- _Data provided_:
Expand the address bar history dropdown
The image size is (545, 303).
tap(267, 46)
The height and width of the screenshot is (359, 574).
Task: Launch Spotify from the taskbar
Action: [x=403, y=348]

* * *

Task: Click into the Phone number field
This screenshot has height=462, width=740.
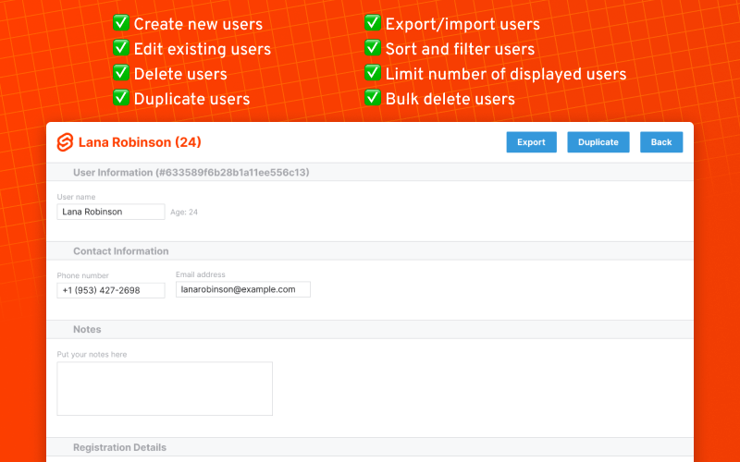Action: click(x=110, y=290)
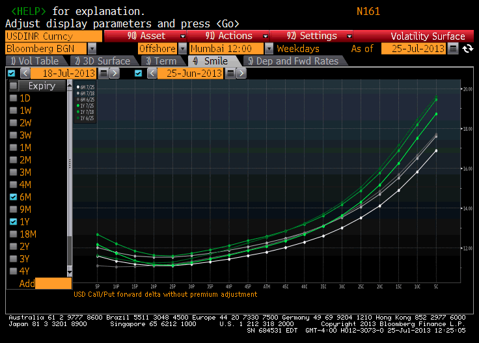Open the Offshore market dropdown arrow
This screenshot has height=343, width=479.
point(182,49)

* * *

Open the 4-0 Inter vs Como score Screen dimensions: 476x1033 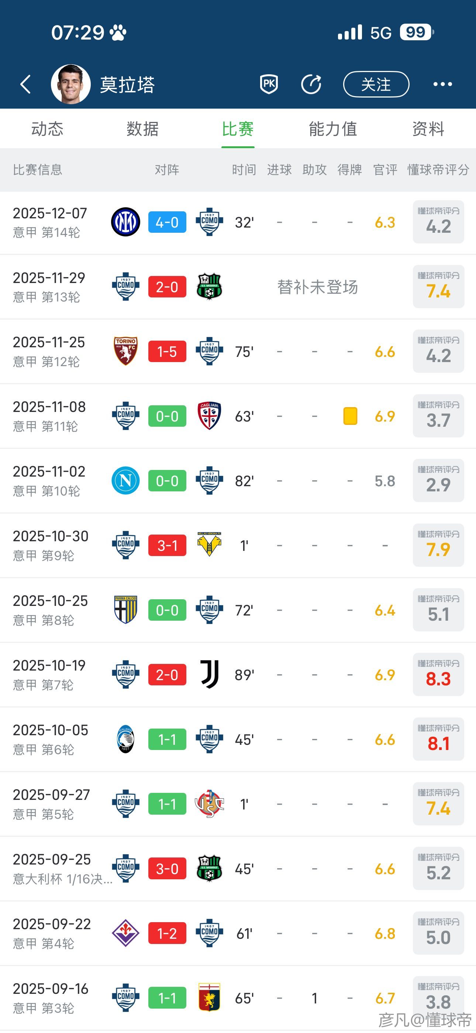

- _Set exercise_: Quote verbatim the part of the records that opens with the line containing "Expand the address bar history dropdown" and closes with the line containing "Action: [x=403, y=348]".

- _Result_:
Expand the address bar history dropdown
The image size is (545, 303).
tap(267, 46)
The height and width of the screenshot is (359, 574).
Task: Launch Spotify from the taskbar
Action: [x=403, y=348]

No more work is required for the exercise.